Por: Irma Leticia Maya Blancas

Como bien se sabe la migración ha ido en incremento durante los últimos años en Latinoamérica un gran ejemplo de ello son las caravanas de migrantes provenientes de Centroamérica que se hicieron tan evidentes en octubre del año pasado y que siguen atravesando tan ordinariamente el territorio nacional con la finalidad de buscar una nueva vida en los Estados Unidos.

Los países están cada vez más preocupados en atender esta problemática y debido a la presión de EUA hacia México para detener la migración, México no podría ser una excepción ante la ejecución de una resolución al problema. El presidente  Andrés Manuel López Obrador prometió durante su campaña una política migratoria más humana, esta política atendería a las graves violaciones a los derechos humanos que la sociedad civil y diversas organizaciones no gubernamentales han identificado como resultado de una política de Estado que criminaliza a las personas migrantes y a los defensores que les hacen compañía.

López obrador argumentaba tras su elección que a  partir de que él tomara posesión de la administración federal implementaría un programa para dotar de visas de trabajo a los migrantes centroamericanos que desearan permanecer en el país. Por un lado una de sus primeras estrategias migratorias al inicio de su administración giraron en torno a la suspensión del  Plan Frontera Sur que militarizaba la atención del fenómeno migratorio, también ofreció condiciones de estancia en el país a través de la oferta de empleos, acceso tanto a servicios médicos como educativos,  además amplió el alcance de la Tarjeta de Visitante Regional Fronterizo.

Con estas nuevas acciones puestas en marcha por el nuevo gobierno se puede apreciar claramente una gran diferencia en torno a la política migratoria de los sexenios anteriores de Enrique Peña y Felipe Calderón. Las cosas hasta hace algunas semanas parecían que comenzaban a mejorar, sin embargo, durante estos últimos días se han presentado diversas condiciones que nos dejan ver la cruda realidad de la “nueva política migratoria”.
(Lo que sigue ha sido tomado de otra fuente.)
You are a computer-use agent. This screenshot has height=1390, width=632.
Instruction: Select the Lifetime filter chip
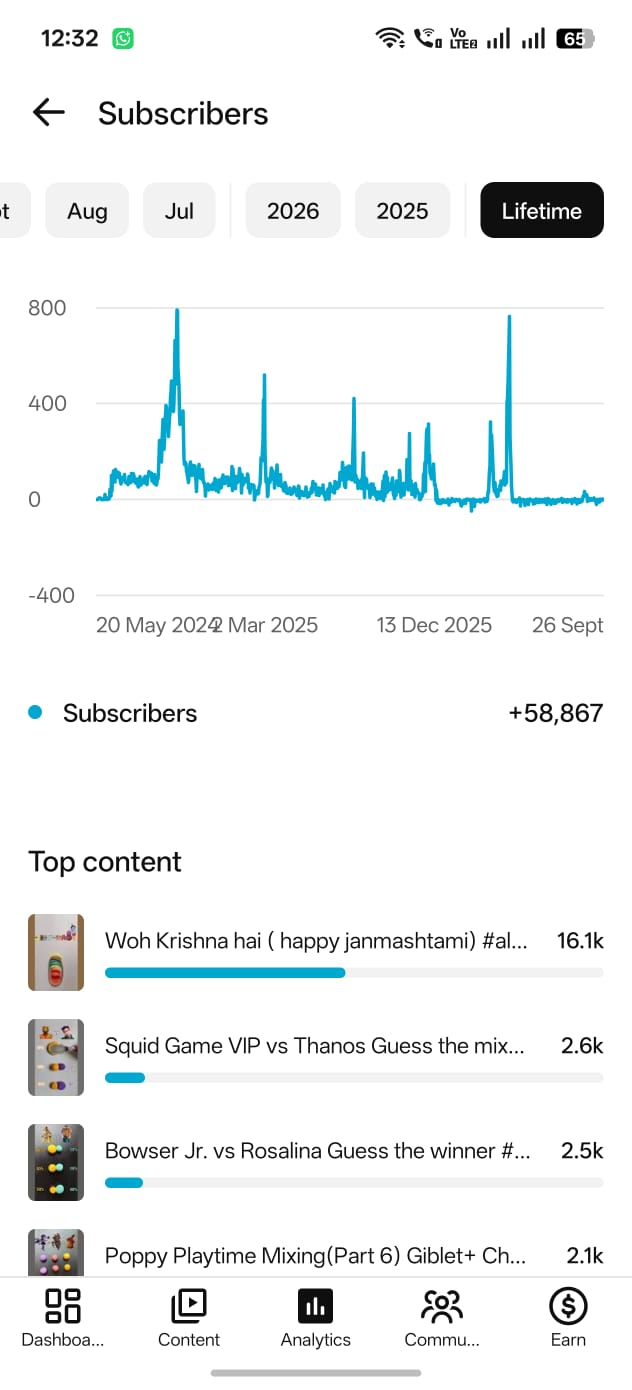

Esta semana ha resultado imposible ignorar el operativo por parte del Instituto Nacional de Migración (INM) cuya finalidad fue detener y deportar a cientos de migrantes centroamericanos  que formaban parte de una caravana, en el municipio de Pijijiapan, Chiapas. Durante el operativo los agentes migratorios con la ayuda de elementos policíacos separaron a los menores de edad para que sus padres se vieran obligados a buscarlos y así poder detenerlos. Como resultado, fueron detenidos 371 migrantes centroamericanos entre los cuales se encontraban niño y mujeres, quienes finalmente fueron deportados a sus respectivos países de origen.  

Por un lado la justificación por parte  de los funcionarios del gobierno federal fue  que se actuó de tal manera debido a que hubo agresión de parte de los migrantes y no quedó de otra más que deportarlos. Por otro lado, al enfrentar los hechos, el canciller Marcelo Ebrard afirmó que “en ningún momento México ha planteado cambiar su política migratoria, la cual se basa en el Pacto Mundial para una Migración Segura, Ordenada y Regular adoptado en diciembre de 2018 en Marrakech, Marruecos”. Con lo anterior no queda ninguna duda de las perspectivas tan diferentes que se tienen en el gobierno mexicano en torno a la realidad migratoria que acontece en el sur del país.

De todo lo anterior, lo que resulta más preocupante es que de continuar con los operativos del INM y los cuerpos policiacos con el objetivo de detener y deportar a las familias, los miles de migrantes que logran ingresar al país diariamente optarán por retomar otras prácticas migratorias más peligrosas como lo son el transportarse por medio de la bestia o por medio de polleros. Por lo tanto está más que claro la necesidad que hay de crear una política a escala federal que contenga acciones coordinadas con instancias locales en los distintos estados, que brinden la atención y servicios necesarios a la gran población migrante que atraviesa el país.  

El gobierno de López Obrador tiene aún un largo caminar y muchas temáticas por cambiar, una de ellas deberá ser el diseño de nuevas políticas migratorias que deban pasar de una visión de seguridad nacional a una visión defensora de los derechos  humanos y  para ello es necesario que el diseño de estas políticas dejen de realizarse desde el Departamento de Estado norteamericano  y se modifiquen los marcos legales y normativos desde el interior del territorio nacional.